Todo eran risas en la habitación, pensó mientras danzaba alrededor de su siguiente pareja, una de las camareras, cuyo delantal ondeaba violentamente. El único semblante circunspecto que vio fue el de un individuo acurrucado junto a una de las chimeneas, el cual tenía una cicatriz que le atravesaba la cara de la sien a la mandíbula opuesta, sesgándole la nariz y recurvando hacia abajo la comisura de los labios. El hombre advirtió su mirada y esbozó una mueca, por lo que Rand apartó la vista, embarazado. Tal vez aquella cicatriz le impedía sonreír.
Tomó a su siguiente compañera de baile mientras ésta giraba y trazó un círculo en torno a ella antes de cambiar. Tres mujeres más danzaron con él a medida que la música aceleraba el ritmo; después volvió a tocarle en suerte la misma muchacha de cabello oscuro para correr unos pasos ligeros que deshicieron por completo las alineaciones. Todavía riendo, le guiñó de nuevo el ojo.

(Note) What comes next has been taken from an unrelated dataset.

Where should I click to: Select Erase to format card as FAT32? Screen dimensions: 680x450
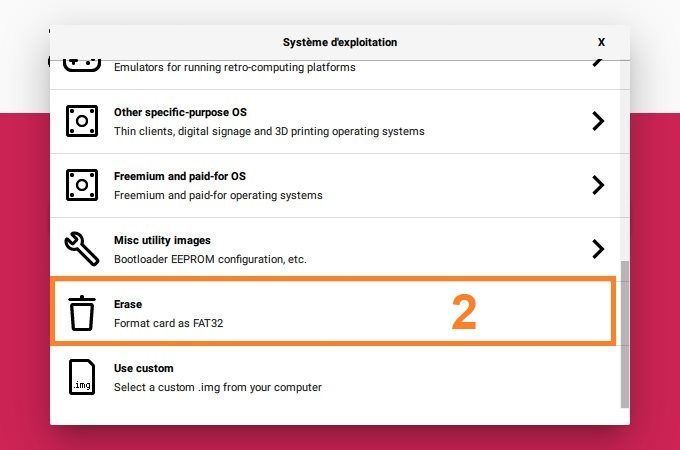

Al percibir que el individuo de la cicatriz lo observaba con semblante hosco, perdió el paso y se le acaloraron las mejillas. No había sido su intención molestarlo; realmente no había querido mirarlo con descaro. Entonces se volvió hacia su nueva pareja y olvidó del todo a aquel hombre. La mujer que bailaba entre sus brazos era Nynaeve.
Tropezó varias veces, casi entrecruzando los pies, a punto de pisarla. Ella bailaba con la suficiente soltura para compensar su torpeza y sonreía todo el tiempo.
—Pensaba que bailabas mejor —dijo al cambiar de pareja.
Sólo dispuso de un momento para rehacerse, antes de encontrarse bailando con la propia Moraine. A pesar de haberse considerado desmañado con la Zahorí, aquello no había sido nada en comparación con lo que sentía con la Aes Sedai. Ella se deslizaba suavemente por el piso, con las faldas revoloteando a su alrededor; él perdió el equilibrio dos veces. Moraine le sonrió, comprensiva, pero aquello le produjo un efecto aún más desestabilizante. Fue un alivio cambiar de pareja, aun cuando ésta fuera ahora Egwene.